A comparison between traditional ISP’s, Microsoft Azure and Amazone’s cloud solutions for hosting an average web application. Considering the features and the cost.

This is a report of an extensive research I have undertaken to evaluate the options for hosting a website (www.vrijezending.nl). I’ve been voluntarily keeping it up to date since 1997 and over time it has grown into an application, delivering content in 7 formats (web/mobile-web/ePub/pdf-ebook/pdf-booklet/ xps –ebook/xps-booklet) and other dynamic features. The research is limited, or rather explicitly focused on an ASP.Net web-application.

Comparing prices

Using the Microsoft Azure calculator and Amazons monthly calculator, together with TransIp's website, I tried to get the minimum requirements needed to run my site with its existing URL. I admit that I am comparing pears with apples (and Dollars with Euro's as well). I also added two VPC configurations from TransIp to the comparision to put it into perspective:

  Microsoft Azure     Amazon EC2     TransIP 1     TransIP 2     Shared Hosting  
Processor  1GHz     0,2~2GHz
    1 Intel Xeon     2 Intel Xeon     At least 2Ghz  
Memory 768Mb     613Mb  
  1024Mb     4096Mb     ?  
Storage 150Gig     30Gig     50Gig     150Gig     200Mb  
Traffic 5Gig     5Gig     1000Gig     5000Gig     1000Gig  
Extras       IP addr.

§

Stated goal 1: In the report comparing web hosting options, since what year has the website been kept up to date?
Stated goal 2: Reproduce word for word the part of the report comparing web hosting options, starting with "Microsoft Azure     Amazon" and going on through "4096Mb     ?".
Stated goal 3: Pick up the report comparing web hosting options where it stops and keep writing it.

Given information:
§

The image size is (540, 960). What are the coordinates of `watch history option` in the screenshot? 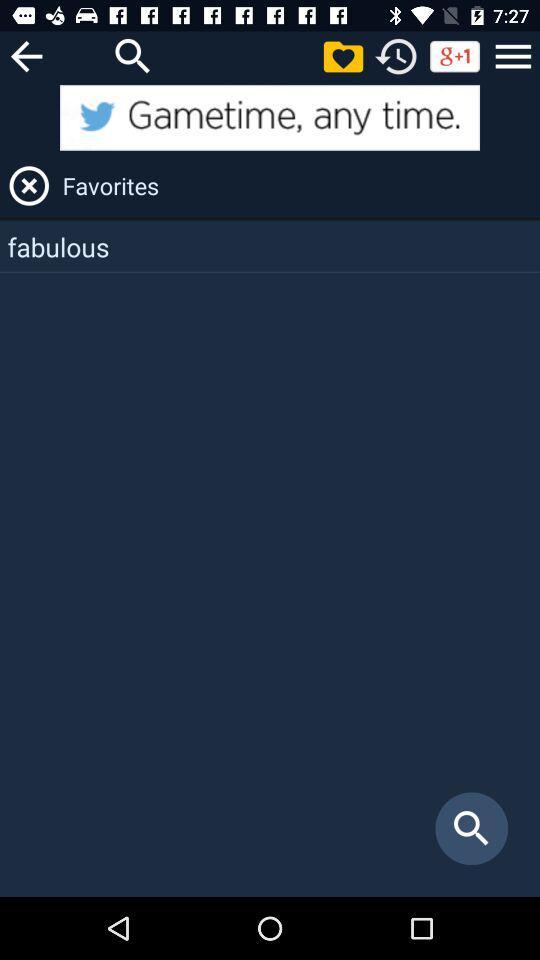 It's located at (396, 55).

§

Reply 1: Since 1997.

Reply 2:
Microsoft Azure     Amazon EC2     TransIP 1     TransIP 2     Shared Hosting  
Processor  1GHz     0,2~2GHz
    1 Intel Xeon     2 Intel Xeon     At least 2Ghz  
Memory 768Mb     613Mb  
  1024Mb     4096Mb     ?

Reply 3:
    Win2K8R2  
  Win2K8R2  
     
Total:   €14,80     $29,76     €17,50     €27,50     ~€5,-

 

Traditional ISP

Shared hosting

ISP’s have been providing shared hosting for as long as I started using the Internet. Shared hosting is also the cheapest option (by far) when it is an option. It often imposes many restrictions though, such as granting only partial trust to an application. This can be a boundary, especially when things like dynamic PDF generation is required.

The basic idea was to set up a basic website on the webserver, point it to a directory on the file system, add an ftp account constrained to that directory and you have the simplest shared hosting instance imaginable. Things have changed quite a bit since then but the basic idea is still the same. It is now also common to have access to an additional control panel like Plesk or cPanel in which you can configure E-mail, domain-names, webserver settings and databases. One of the best places to find a shared hosting provider for ASP.Net is http://www.microsoft.com/web/hosting/home.

VPS (Virtual Private Server)

VPS hosting came on the scene a bit later than shared hosting, but added quite allot flexibility and freedom than the restricted shared environments could allow. It is pretty much a virtual machine (VMware or Microsoft) on which you can install an OS of choice and run anything you want. Usually bandwidth, disk size and cpu usage are bounded or throttled in some way or another.

To use ASP.Net, it is recommended to have a Windows installation (though other options are possible if you really want to make life difficult for yourself). Usually an additional monthly fee is added for the Windows licence.

The cheapest and fastest (by far) provider I know for VPS is TransIP.

Cloud Hosting

If you are new to the concept of "The cloud", check out my brief introduction to the cloud.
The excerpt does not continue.